Ah, excellent. You're back and you should have the RethinkDB user interface running in your browser now. The first part of the tutorial talks about importing some raw data into the "test" database of RethinkDB. We don't put a "test" database instance into the default Compose RethinkDB, so we'll have to create that first. Click on Tables in the top menu bar of the RethinkDB UI and at the top of the table (of tables) display will be buttons to Add Database and Add Table. Click on 'Add Database' and enter test as your new database name. Now we have a database, lets move on.

The tutorial assumes you are running locally and have access to the rethinkdb command, specifically the rethinkdb import command, and that you can download some files from GitHub. Well, we don't have access to the rethinkdb command (unless you install RethinkDB locally which could end up being confusing) so we'll do all the importing through the Data Explorer, an interactive console into the RethinkDB system.

Click on the Data Explorer tab at the top of the RethinkDB interface and you'll see the console. Now, if we look at the commands invoked in the tutorial, we have one to download the file:

wget https://raw.github.com/rethinkdb/rethinkdb/next/demos/election/input_polls.json  

and another to import the data:

rethinkdb import -c localhost:28015 --table test.input_polls --pkey uuid -f input_polls.json --format json  

Now, the import command creates its own table, in this case with a primary key (--pkey) of uuid. We need to create that table ourselves. In the Data Explorer, type the command:

r.tableCreate("input_polls", { primaryKey:"uuid" })  

so it looks like this:

Create Table

and then hit the Run button. The r. is the anchor for ReQL commands and the tableCreate function is hopefully obvious in its purpose. It takes a new table name and then a set of parameters, in this case we set primaryKey to "uuid".

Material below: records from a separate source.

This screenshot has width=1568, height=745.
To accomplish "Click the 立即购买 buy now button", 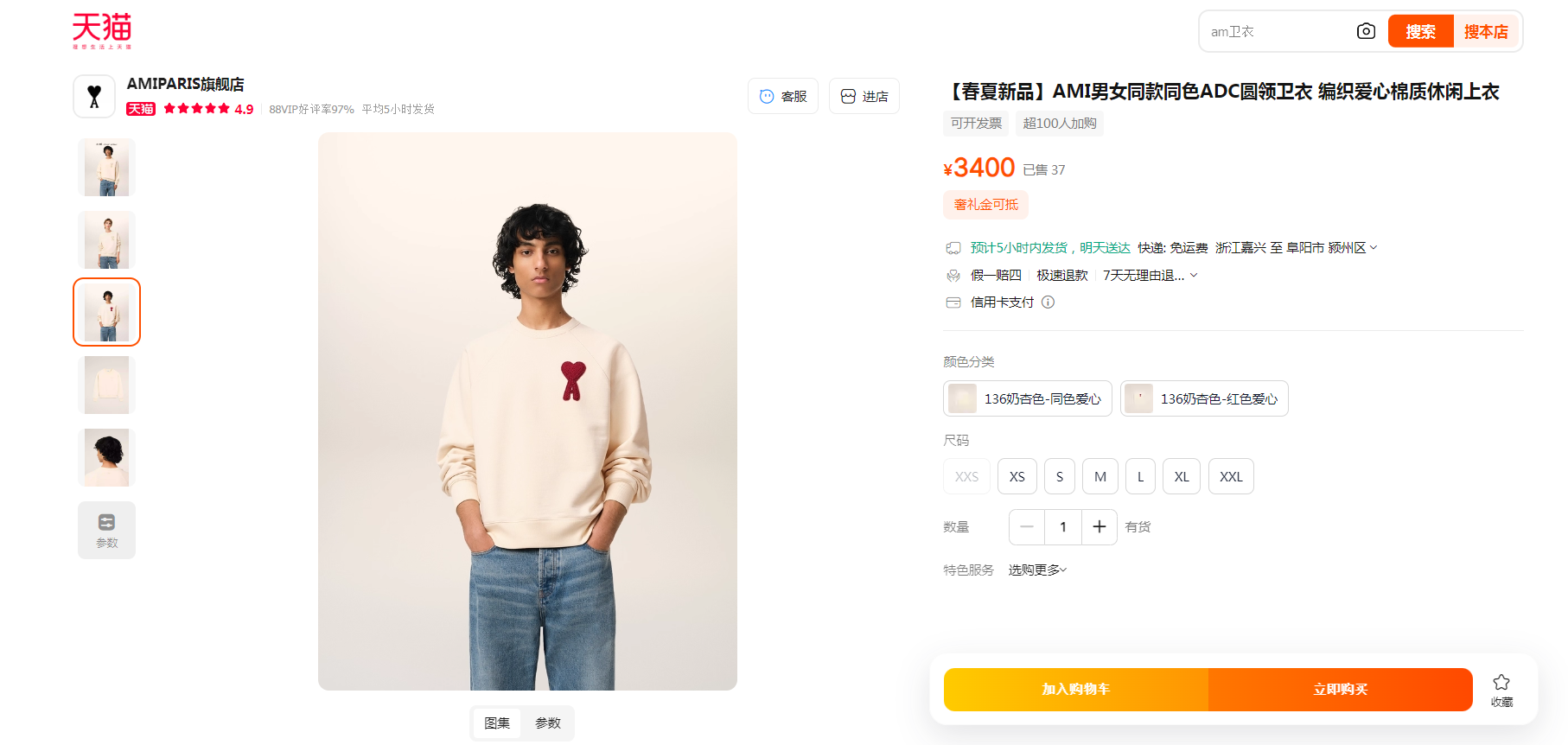I will (1340, 690).
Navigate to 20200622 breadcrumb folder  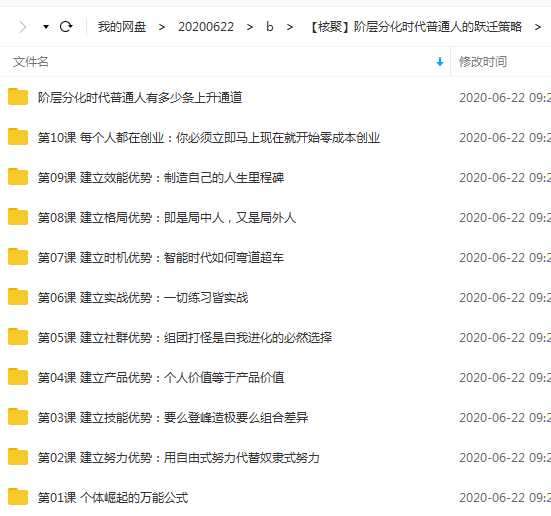[206, 27]
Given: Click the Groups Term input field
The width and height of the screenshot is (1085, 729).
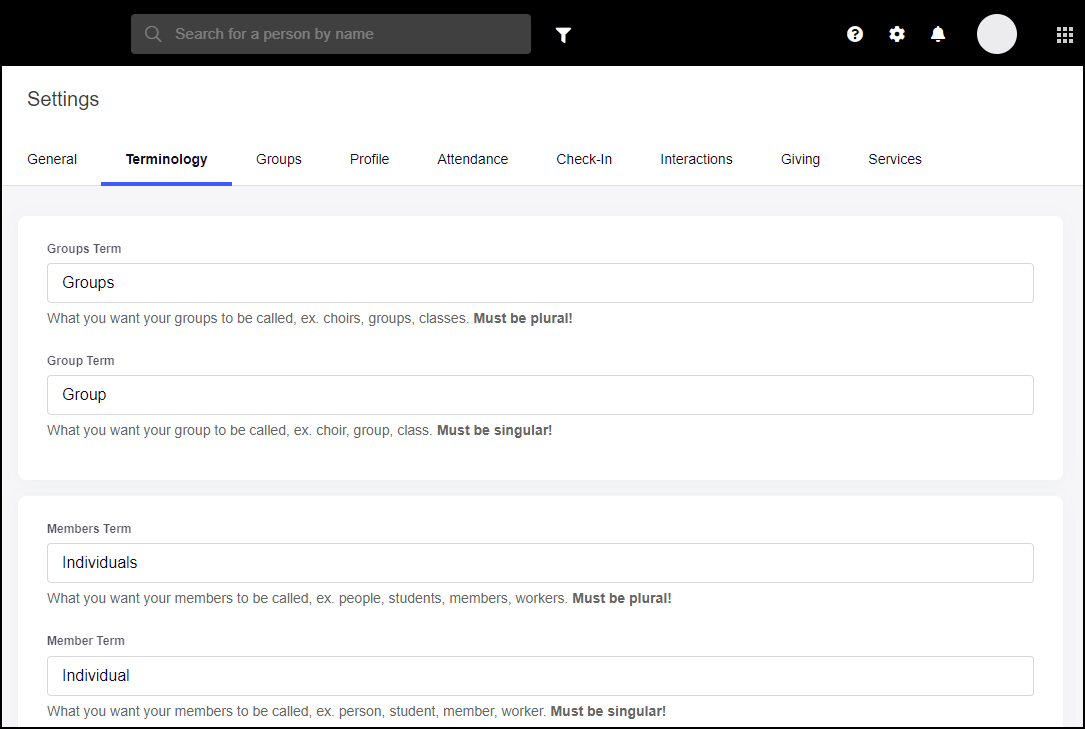Looking at the screenshot, I should point(540,283).

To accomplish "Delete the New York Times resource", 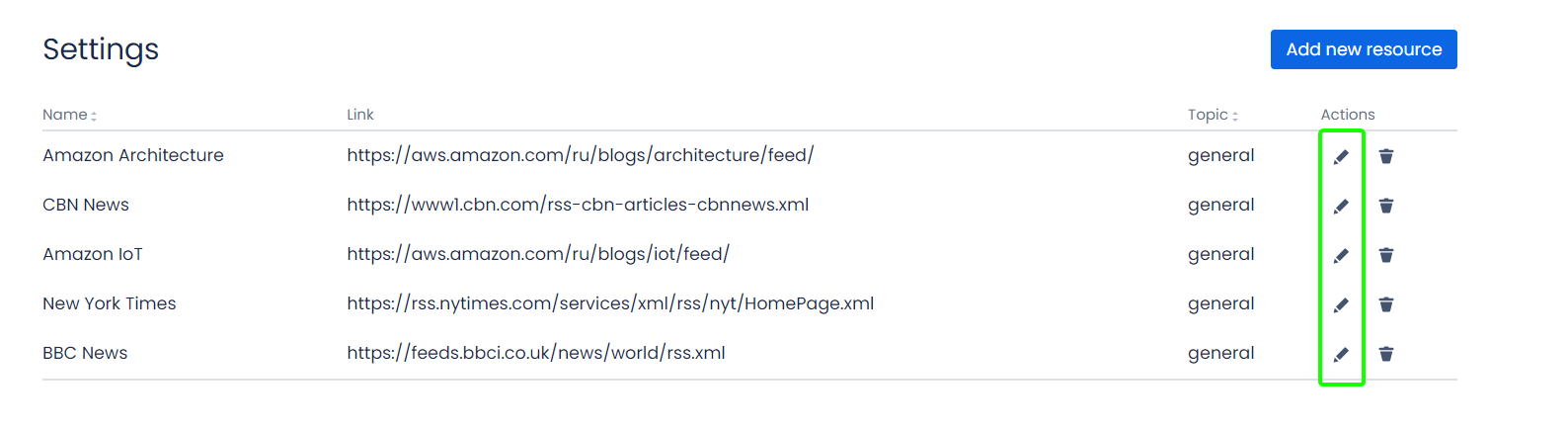I will coord(1386,304).
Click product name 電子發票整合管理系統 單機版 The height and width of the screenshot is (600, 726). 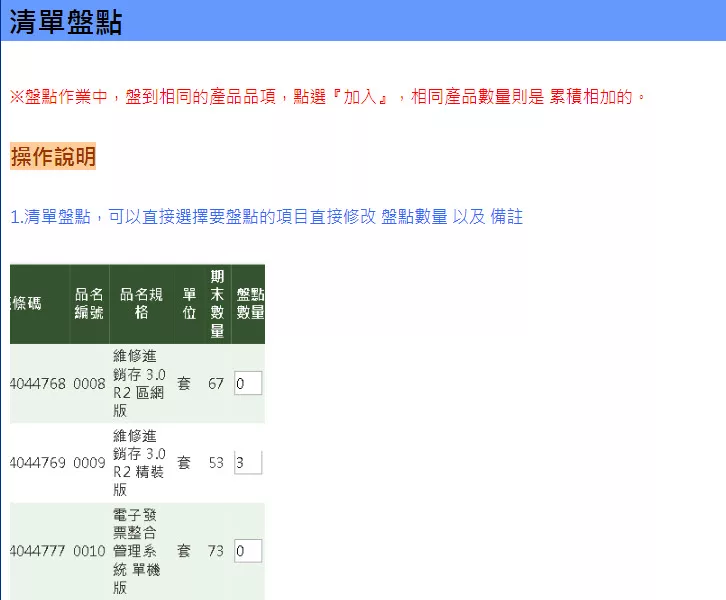(x=140, y=551)
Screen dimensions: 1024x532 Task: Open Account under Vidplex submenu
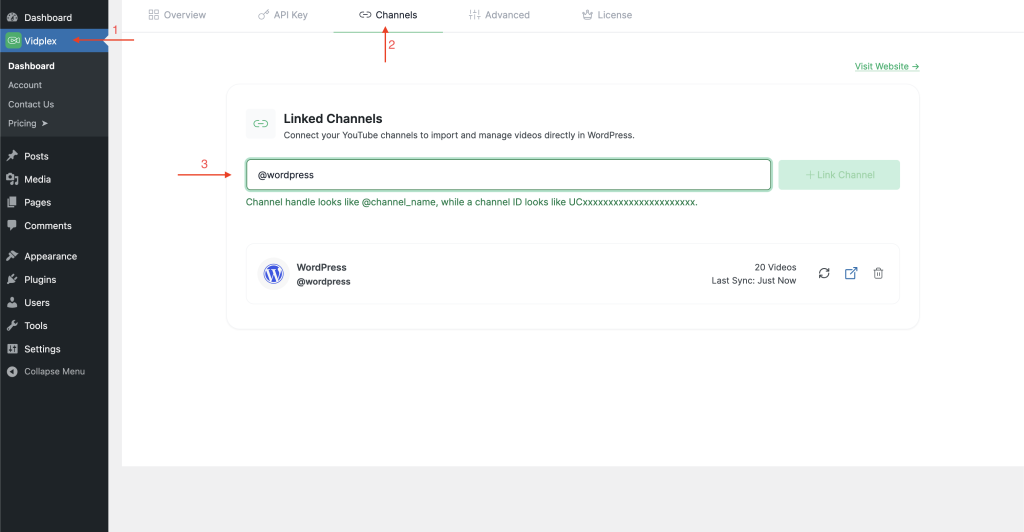pos(25,85)
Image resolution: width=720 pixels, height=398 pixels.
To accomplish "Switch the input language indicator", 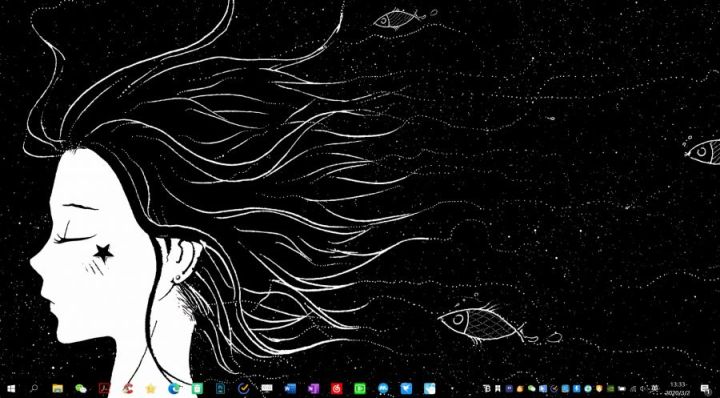I will (655, 388).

Having taken care of creating the table, we now need to import the data from that URL. It so happens that ReQL has a rather useful function http which can retrieve data from a URL. So

r.http("https://raw.github.com/rethinkdb/rethinkdb/next/demos/election/input_polls.json")  

would import that data as a string variable. The r.http function can reformat that data for us though so if we add {resultFormat:"json"} as a second parameter, we'll get a JSON array of values. You can try it in the console without affecting anything; just enter

r.http("https://raw.github.com/rethinkdb/rethinkdb/next/demos/election/input_polls.json", {resultFormat:"json"})  

Click on Run and you'll get a view of the JSON data. If you select Table View you can also see it formatted as a table.

Table View

Ok, but thats not going into the database yet. For that we need to take the result from the r.http() function and pass it to the ReQL insert function which will happily insert the elements of a JSON array as separate documents. The full command is, therefore...

r.table("input_polls").insert(r.http("https://raw.github.com/rethinkdb/rethinkdb/next/demos/election/input_polls.json", {resultFormat:"json"}))  

If you want to see the data you just imported in tabular form, use r.table("input_polls") and click the Table View tab. This time the data's in the database:

Data at rest

The tutorial has two data sets to import though so we'll need to import the other one too with some similar commands:

r.tableCreate("county_stats",{ primaryKey: "uuid" })

r.table("county_stats").insert(r.http("https://raw.github.com/rethinkdb/rethinkdb/next/demos/election/county_stats.json", {resultFormat:"json"}))  

And back to the tutorial

And with that data imported you can move on to the rest of the tutorial where you can discover RethinkDB's powerful join, function chaining, projections, grouping and more.